(Beginning of DATASET)
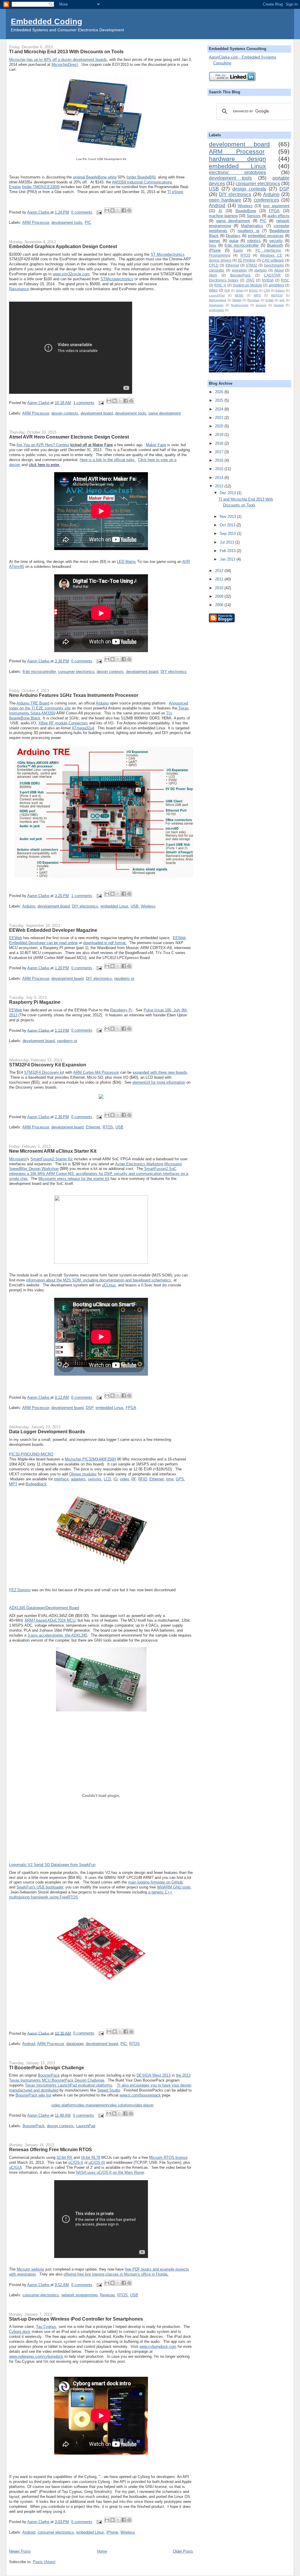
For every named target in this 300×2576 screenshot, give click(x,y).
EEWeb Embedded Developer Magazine (53, 930)
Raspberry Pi (121, 1010)
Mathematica (217, 300)
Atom (213, 275)
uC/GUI (15, 2167)
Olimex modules (83, 1474)
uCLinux (109, 1285)
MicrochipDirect (65, 64)
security (276, 240)
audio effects (278, 216)
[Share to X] (118, 210)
(End of DATASET)
> TASK INSTRUCTIONS:
Leave out the pictures and print every line of the data exactly.

> WRITTEN RESPONSE:
For every named target in this 300×2576 screenshot, give click(x,y).
EEWeb Embedded Developer Magazine (53, 930)
Raspberry Pi (121, 1010)
Mathematica (217, 300)
Atom (213, 275)
uC/GUI (15, 2167)
Olimex modules (83, 1474)
uCLinux (109, 1285)
MicrochipDirect (65, 64)
security (276, 240)
audio effects (278, 216)
[Share to X] (118, 210)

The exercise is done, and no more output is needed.